EXCERTO DO DOCUMENTO:
● ● ● ● ● ● ●

Regressemos às origens da Europa

 




1. A islamização da Europa é, sem dúvida, uma ameaça. Hoje, vários países da Europa sentem já os perigos da islamização: bairros inteiros onde a autoridade do Estado não entra, onde reina a Sharia, ou seja, onde os direitos das mulheres não existem, nem as mais básicas liberdades.

É evidente que o Islão tem variadíssimas correntes, algumas das quais vivem em paz com a sociedade ocidental. Mas não é menos verdade de que há uma grande corrente do Islão que tem uma visão da sociedade, onde a lei civil está submetida à lei religiosa. E também não são poucos os que consideram a civilização ocidental como um inimigo, e que defendem o uso da violência para submeter os infiéis.

A Europa tem muita culpa neste crescendo da islamização. Não apenas pela evidentemente desastrosa política de portas abertas na imigração, mas também porque durante décadas, no seu desejo suicida de se livrar do cristianismo, escolheu o islamismo como aliado. Pensemos em coisas tão simples como a necessidade de assinalar publicamente qualquer festejo islâmico, enquanto se ignoram as festividades cristãs.

Em Portugal não temos o mesmo problema que o resto da Europa. Durante décadas a nossa comunidade islâmica era constituída maioritariamente por moçambicanos e guineenses. Ao contrário do que acontece, por exemplo, em França, por cá a nossa comunidade esteve sempre cultural e socialmente integrada.

● ● ● ● ● ● ●

DADOS RECOLHIDOS:
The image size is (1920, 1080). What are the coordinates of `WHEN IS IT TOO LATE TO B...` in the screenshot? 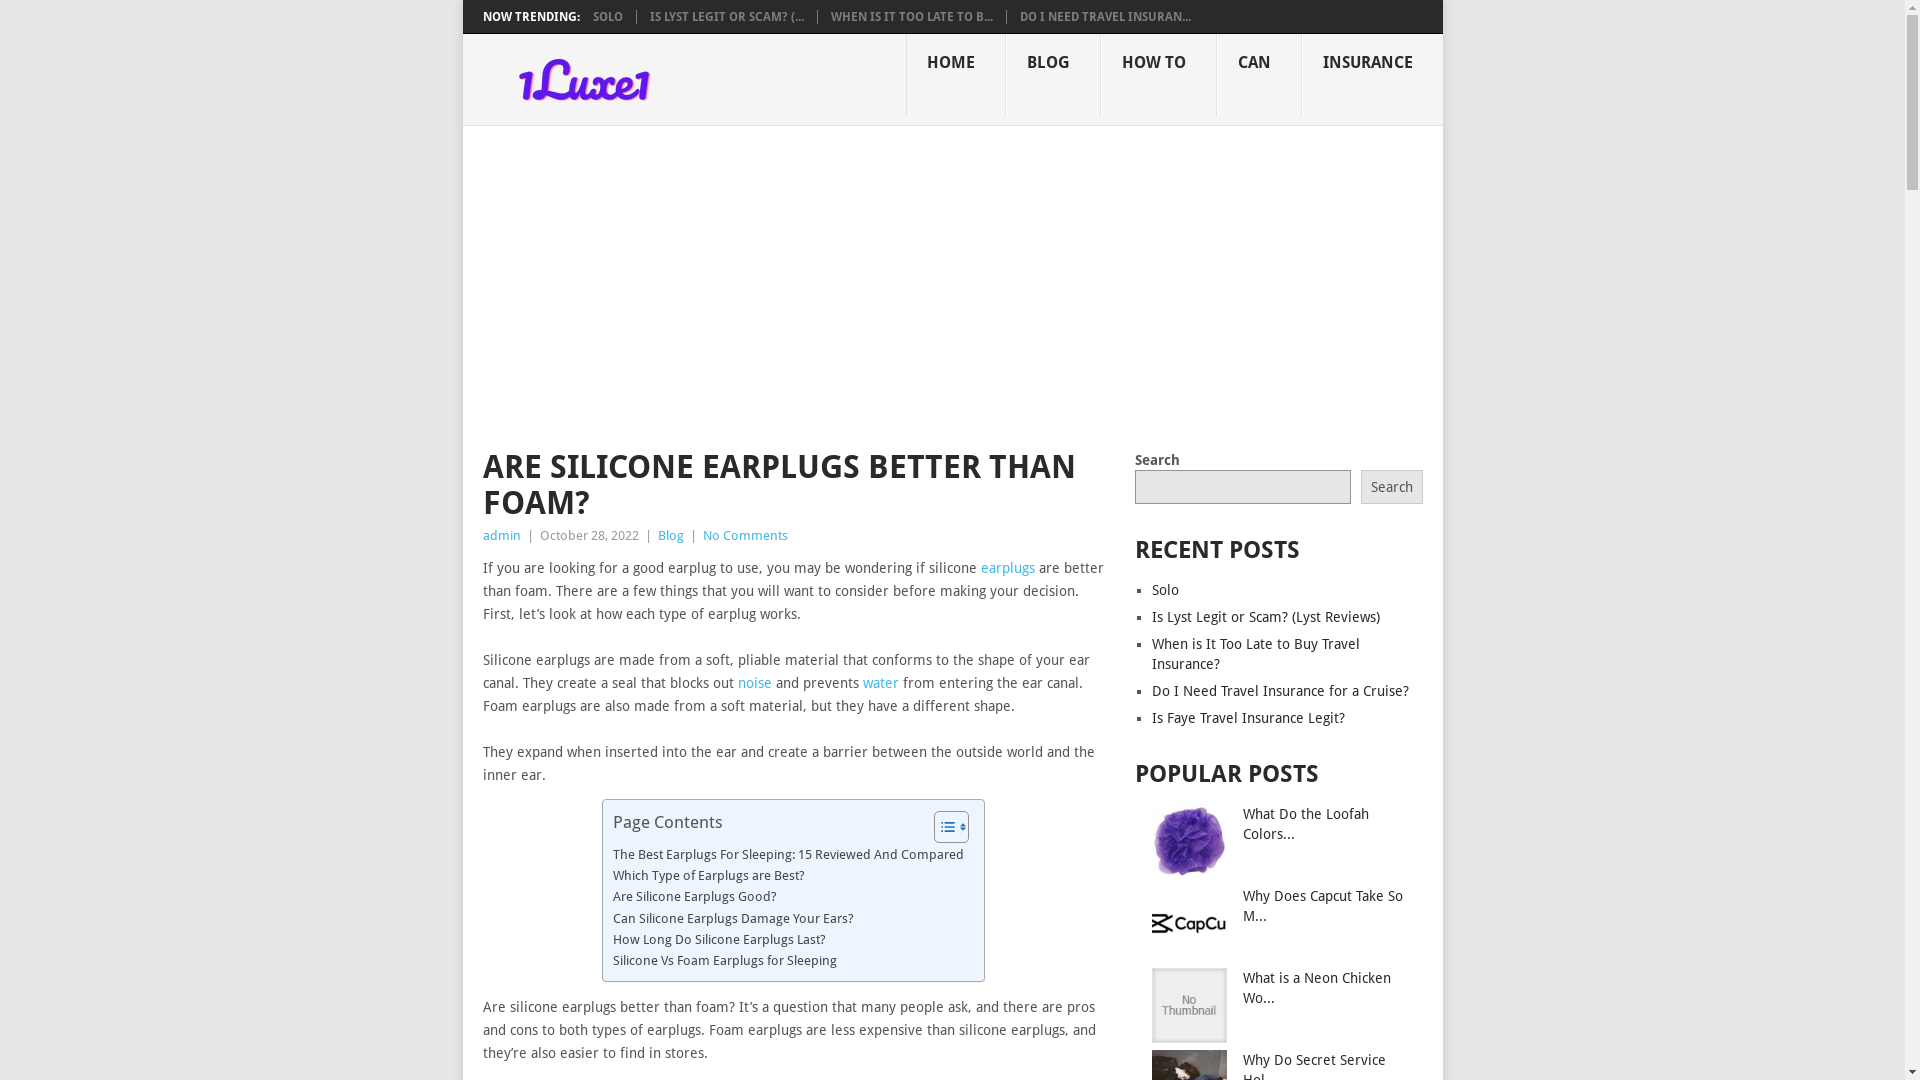 It's located at (911, 17).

● ● ● ● ● ● ●

TAREFAS DO EXERCÍCIO:
1. Segundo o texto sobre a islamização da Europa, quem constituía maioritariamente a comunidade islâmica em Portugal durante décadas?
2. Reproduza a parte do texto sobre a islamização da Europa que abre com as palavras que contêm "A Europa tem" e fecha com "as festividades cristãs.", mudando o nome "islamismo" para "Islão".
3. Escreva o que vem a seguir no texto sobre a islamização da Europa, a partir do ponto em que ele termina.
O material não tem qualquer relação com o texto sobre a islamização da Europa.

RESPOSTAS POR TAREFA:
1. Moçambicanos e guineenses.

2.
A Europa tem muita culpa neste crescendo da islamização. Não apenas pela evidentemente desastrosa política de portas abertas na imigração, mas também porque durante décadas, no seu desejo suicida de se livrar do cristianismo, escolheu o Islão como aliado. Pensemos em coisas tão simples como a necessidade de assinalar publicamente qualquer festejo islâmico, enquanto se ignoram as festividades cristãs.

3.
Nos últimos anos, devido à política de portas abertas da imigração, esta realidade começou a mudar. Entraram em Portugal milhares de imigrantes muçulmanos de países que não têm qualquer relação connosco, e com uma visão muito mais extremista do Islão, que nada tem a ver com a comunidade islâmica que até então havia em Portugal.

É verdade que ainda não vivemos os mesmos problemas que vemos no resto da Europa, mas seria loucura ignorar os riscos que esta nova vaga de imigração coloca. Seria seguir o caminho da Alemanha, de França, da Bélgica, de Espanha e de vários outros países europeus.

2. Se é verdade que a islamização é um risco para a Europa, não é o único, nem sequer o mais grave. Porque a islamização não é a causa da decadência da nossa civilização, mas apenas uma das suas consequências.

O suicídio da Europa é fruto da negação do cristianismo, que é a sua origem. A Europa não é, geograficamente falando, um continente, mas apenas uma continuação da Ásia. O que separa a Europa da Ásia não são os Urais, nem o Bósforo, mas o cristianismo.

Foi o cristianismo que criou a cultura que uniu a Europa. O personalismo cristão está na origem dos Direitos Humanos, a Fé num Deus razoável está na origem da revolução científica.

Desde a Revolução Francesa, a Europa vive em guerra consigo mesma, procurando apagar qualquer traço da presença cristã. Este impulso já teve várias correntes, algumas vezes conflitantes entre si: liberalismo, marxismo, republicanismo laicista, nazismo, etc. Hoje revela-se, sobretudo, naquilo a que chamamos o wokismo.

O maior perigo que hoje enfrentamos na Europa é o ataque à liberdade que esta cultura procura impor. Esta mentalidade laicista, na sua actual versão, procura declarar que a sua ideologia é a Verdade, e que por isso qualquer tentativa de a negar é uma heresia.

Assistimos por toda a Europa a ataques constantes à Liberdade da Igreja, à liberdade de religião, de pensamento, de educação. Hoje, em boa parte da Europa, afirmar que um homem vestido de mulher é um homem, ou que a vida começa na concepção, ou até mesmo que nem todas as culturas são igualmente válidas, é visto como extremista, e, portanto, tendencialmente ilegal.

3. Quem criou o problema, não pode ser a solução. Por esse motivo é que, mesmo conhecendo os perigos do islamismo, recuso a utilização dos métodos do laicismo para enfrentar o problema.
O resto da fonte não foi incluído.